Kamis, 14 Maret 2019

128 PERILAKU DAN AKHLAK JAHILIYAH (Masalah ke-81)



“MEREKA GHULUW (BERLEBIH-LEBIHAN) TERHADAP BEKAS-BEKAS PENINGGALAN NABI”
بسم الله الر حمان الر حيم

Mereka menjadikan atsar (bekas-bekas peninggalan) para Nabi sebagai masjid, sebagaimana telah disebutkan (riwayat) dari Umar.

SYARAH (PENJELASAN)
Sebagian dari ajaran agama jahiliyah adalah, menjadikan bekas peninggalan para Nabi sebagai masjid, yakni dengan cara melakukan shalat di sampingnya dalam rangka mencari keberkahan.  Dan perbedaan antara perkara ini dengan perkara sebelumnya adalah, bahwa pada pembahasan sebelumnya dijelaskan tentang ghuluw terhadap pribadi-pribadi tertentu.  Sedangkan pada pembahasan ini menerangkan ghuluw yang berkaitan dengan bekas-bekas peninggalan pribadi tertentu tersebut.

Data Tersedia:
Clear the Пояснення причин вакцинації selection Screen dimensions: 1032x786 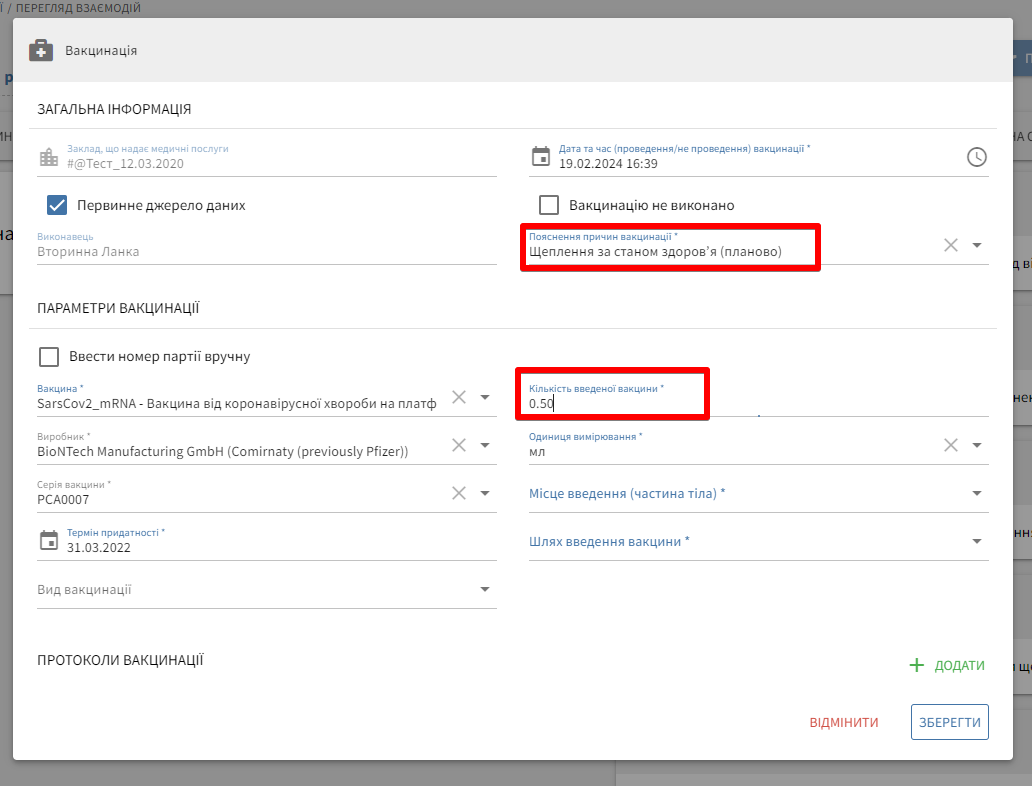(951, 245)
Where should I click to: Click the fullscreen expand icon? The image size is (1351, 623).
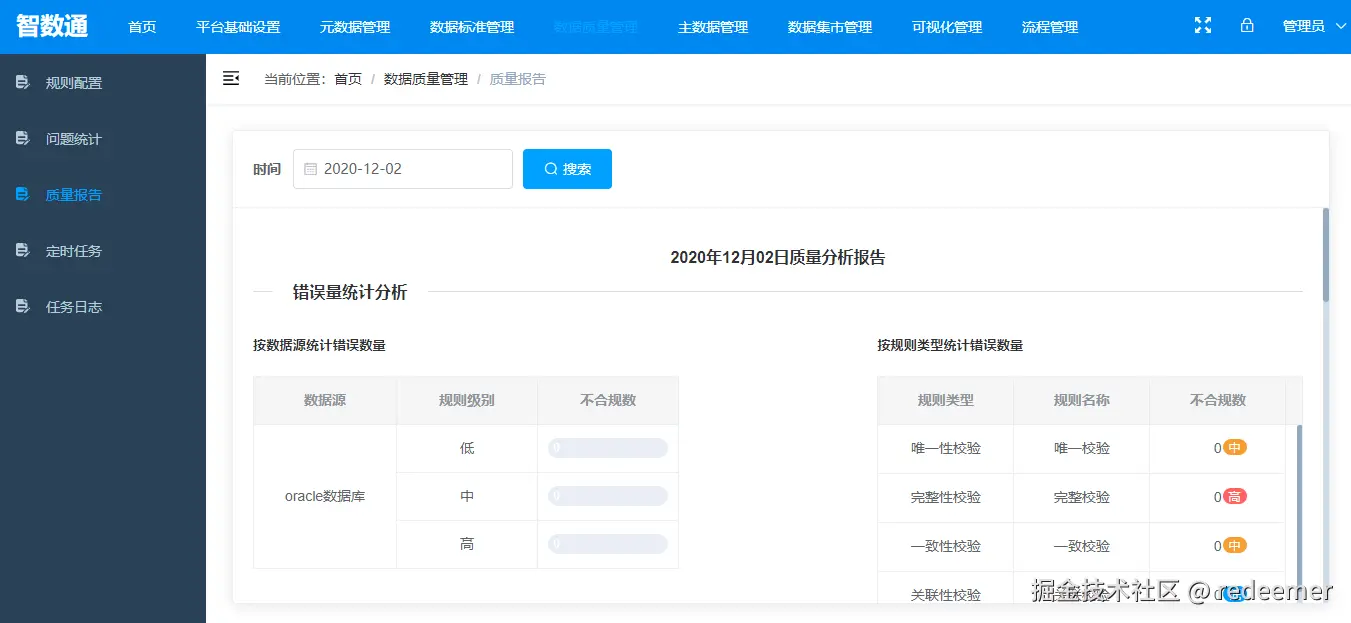(x=1203, y=26)
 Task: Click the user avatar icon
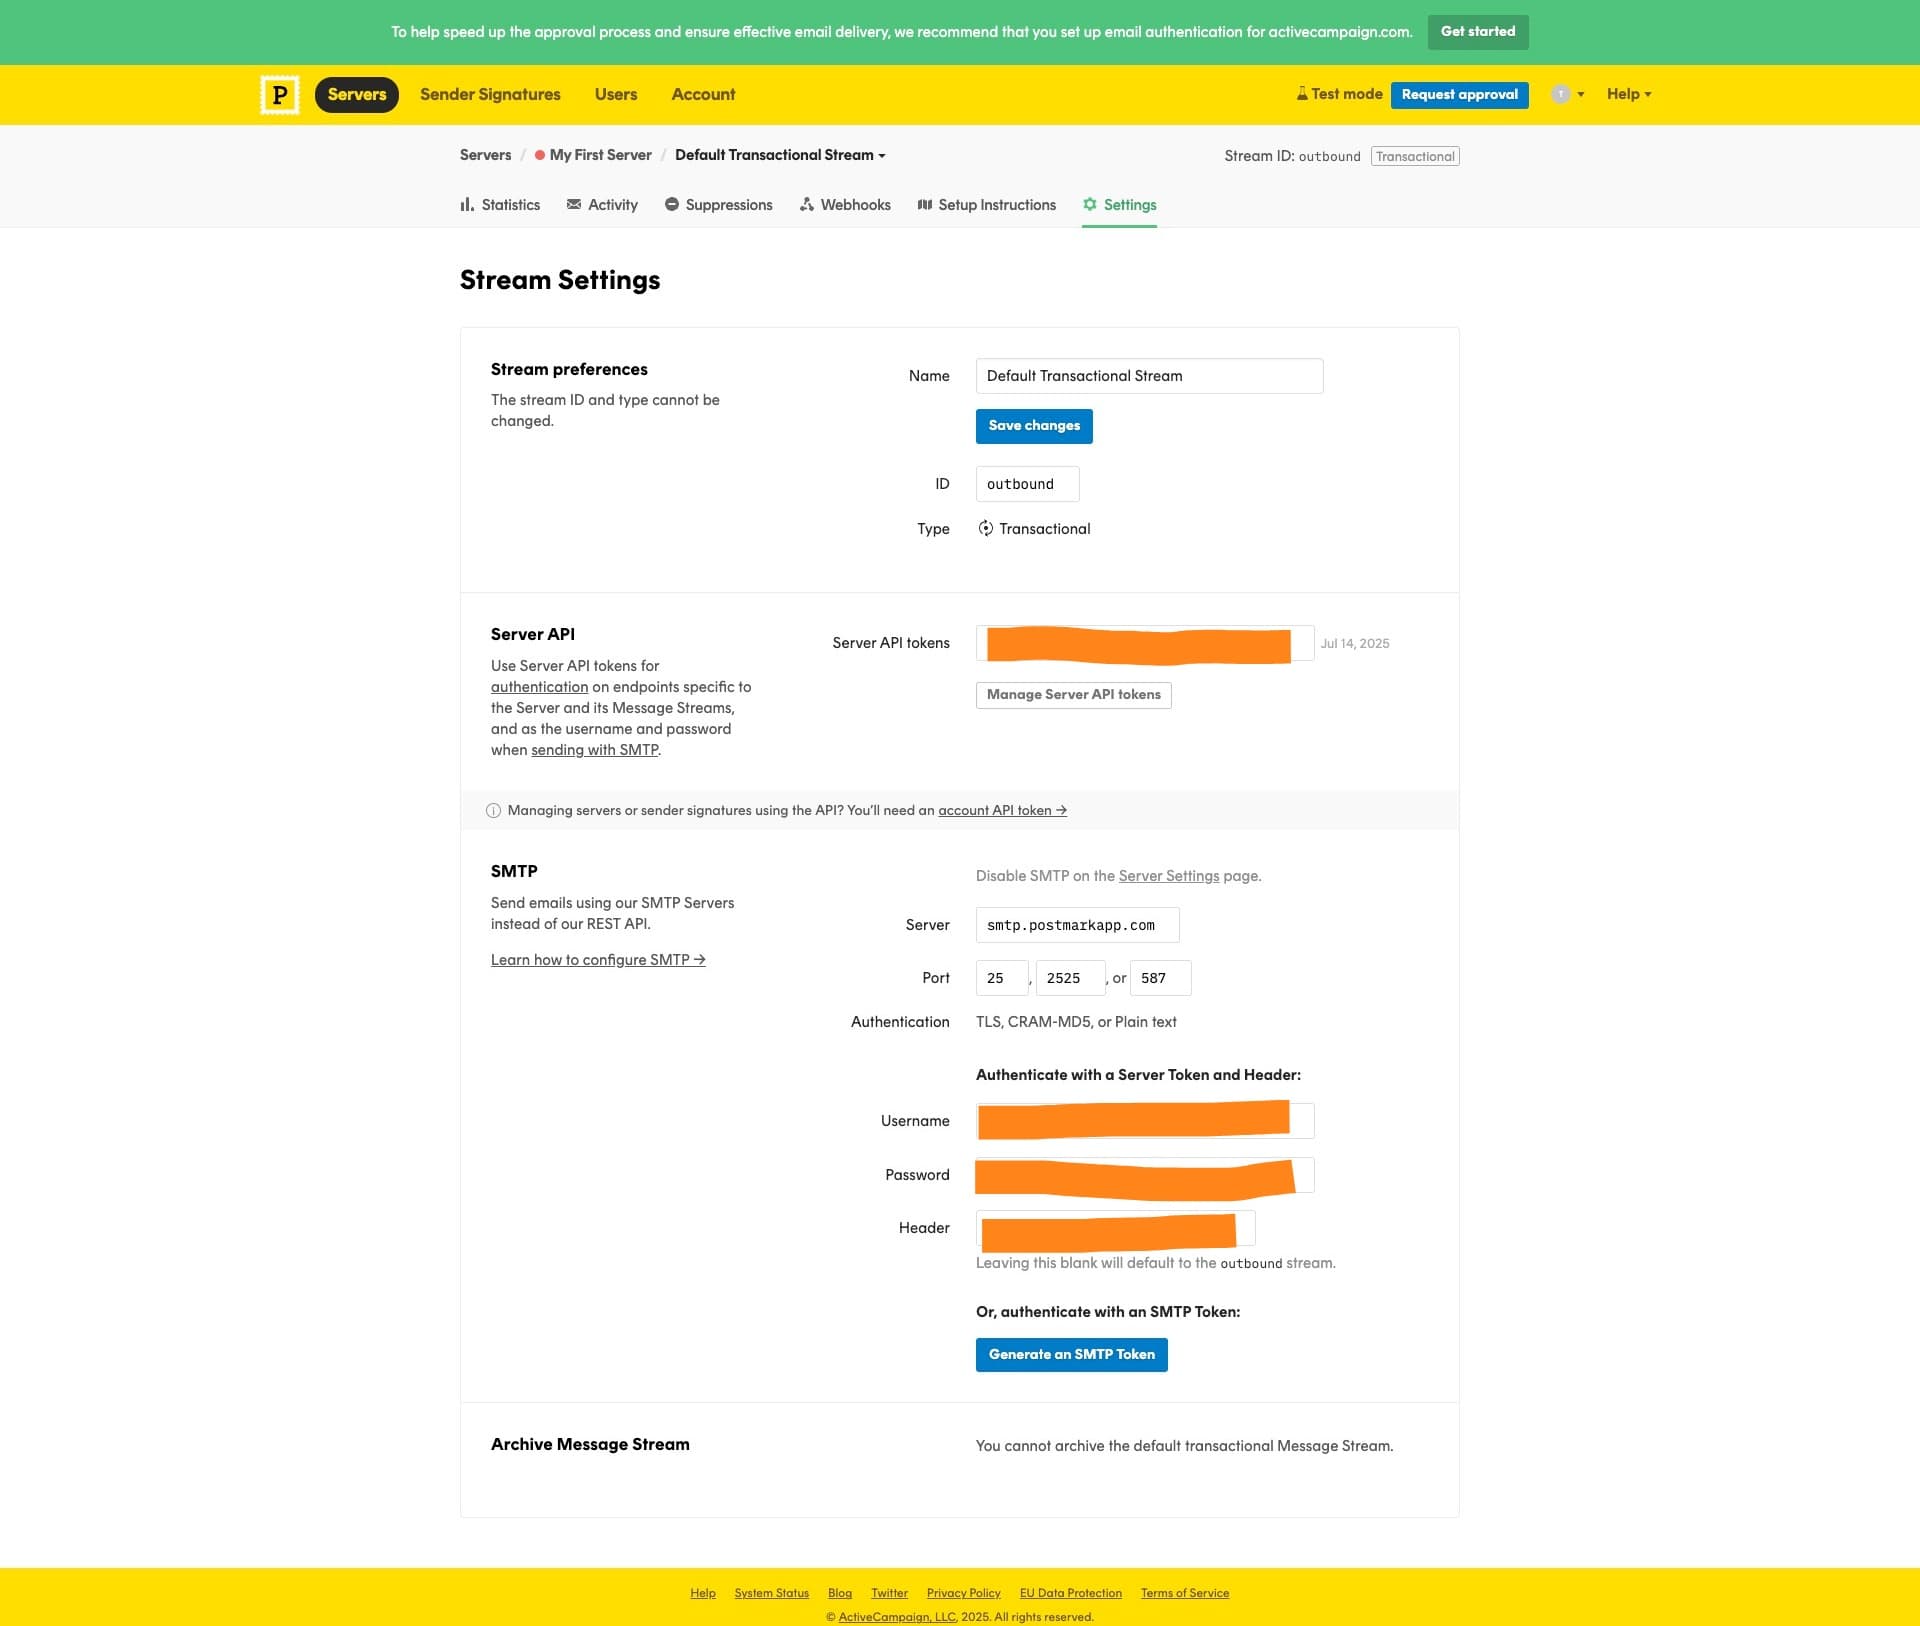1560,94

Petunjuk:
• 1. Tulis ulang bagian teks tentang perilaku jahiliyah mulai dari "بسم الله الر" sampai dengan "(riwayat) dari Umar.", dengan "masjid" diganti menjadi "tempat ibadah".
• 2. Menurut teks tentang perilaku jahiliyah, dalam rangka apa shalat dilakukan di samping bekas peninggalan para Nabi?

Hasil:
• 1.
بسم الله الر حمان الر حيم

Mereka menjadikan atsar (bekas-bekas peninggalan) para Nabi sebagai tempat ibadah, sebagaimana telah disebutkan (riwayat) dari Umar.

• 2. Dalam rangka mencari keberkahan.